Having a Child May be Good for the Health of Men

Getting pregnant is one of the most dangerous things for her health that a woman can do in life. For men, however, parenthood may be good for health, according to a study just published in the journal Human Reproduction and reported by the Associated Press

New research suggests that dads are a little less likely to die of heart-related problems than childless men are.

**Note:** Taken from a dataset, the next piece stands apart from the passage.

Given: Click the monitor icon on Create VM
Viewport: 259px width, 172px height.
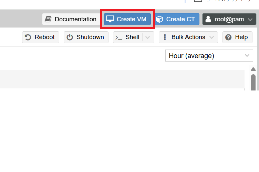Looking at the screenshot, I should [x=110, y=19].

The study — by the AARP, the government and several universities — is the largest ever on male fertility and mortality, involving nearly 138,000 men. Although a study like this can't prove that fatherhood and mortality are related, there are plenty of reasons to think they might be, several heart disease experts said.
Marriage, having lots of friends and even having a dog can lower the chance of heart problems and cardiac-related deaths, previous research suggests. Similarly, kids might help take care of you or give you a reason to take better care of yourself.
Also, it takes reasonably good genes to father a child. An inability to do so might mean a genetic weakness that can spell heart trouble down the road.
Keep in mind that differences are not dramatic, so the search for better health is probably not a good reason in and of itself for a man to father a child. However, this research does come on the heals of a study published last week suggesting that testosterone, the main male hormone, drops when a man becomes a father, so these two studies together suggest some intriguing biological linkages to male reproduction.